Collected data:
• • • •

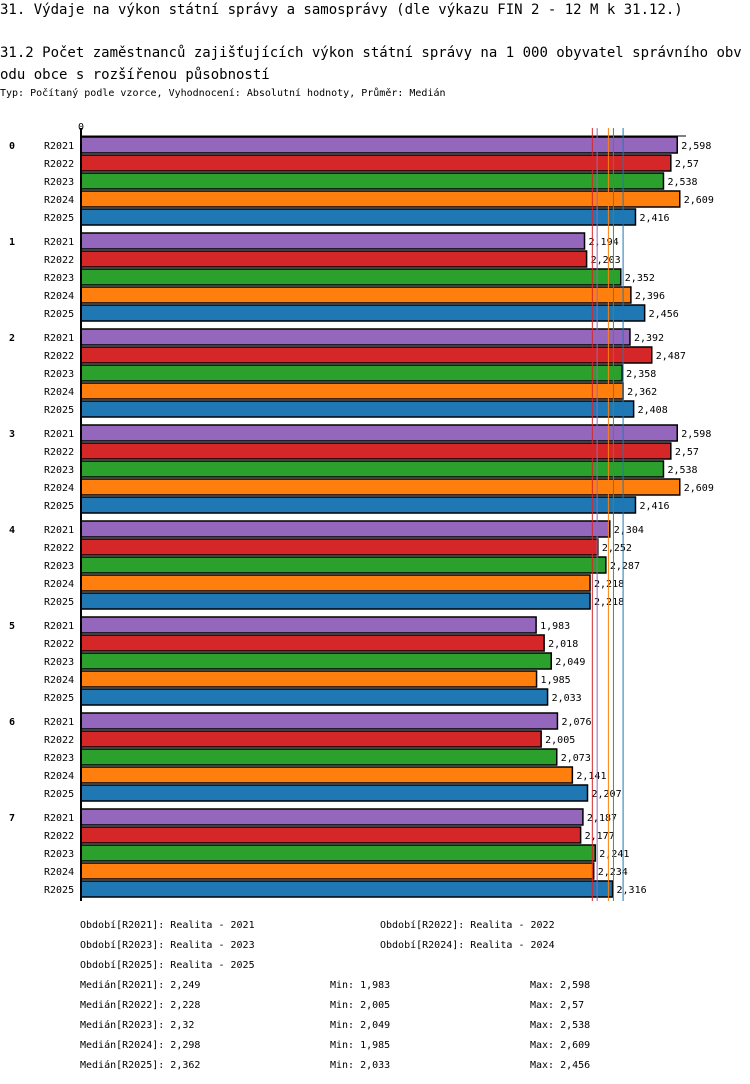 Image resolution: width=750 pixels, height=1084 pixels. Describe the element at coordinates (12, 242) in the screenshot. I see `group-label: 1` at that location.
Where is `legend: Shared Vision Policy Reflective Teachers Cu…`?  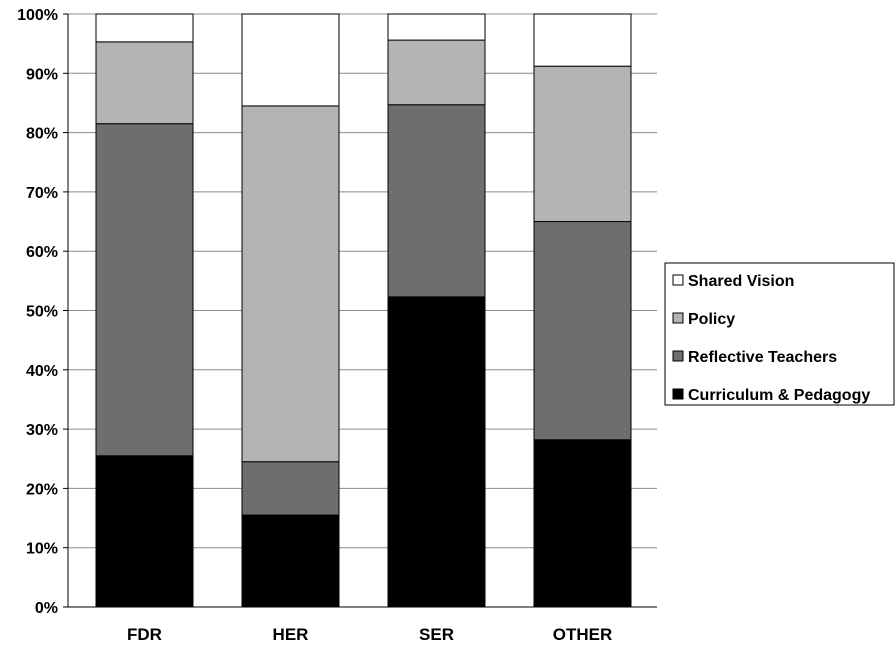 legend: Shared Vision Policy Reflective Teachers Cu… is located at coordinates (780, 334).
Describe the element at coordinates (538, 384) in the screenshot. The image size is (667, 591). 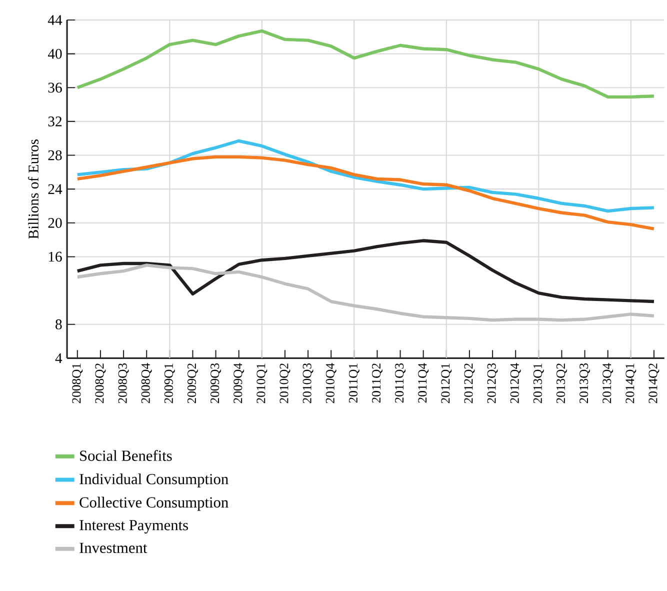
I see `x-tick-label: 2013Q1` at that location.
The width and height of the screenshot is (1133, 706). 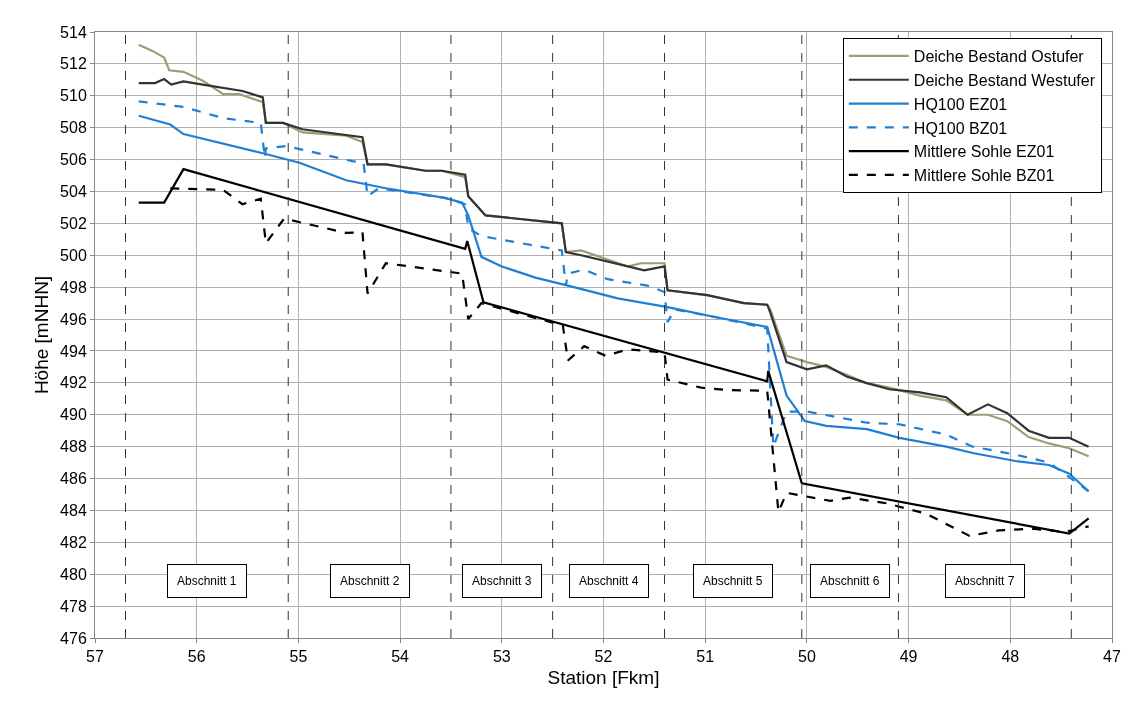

• • • •

Your goal:
Revise the data from the line containing "Describe the element at coordinates (538, 384)" through the end by changing "screenshot" to "screen capture" and keeping everything else the same. Leave the pictures out.

Answer to this exercise:
Describe the element at coordinates (538, 384) in the screen capture. The image size is (667, 591). 
I see `x-tick-label: 2013Q1` at that location.
The width and height of the screen capture is (1133, 706). 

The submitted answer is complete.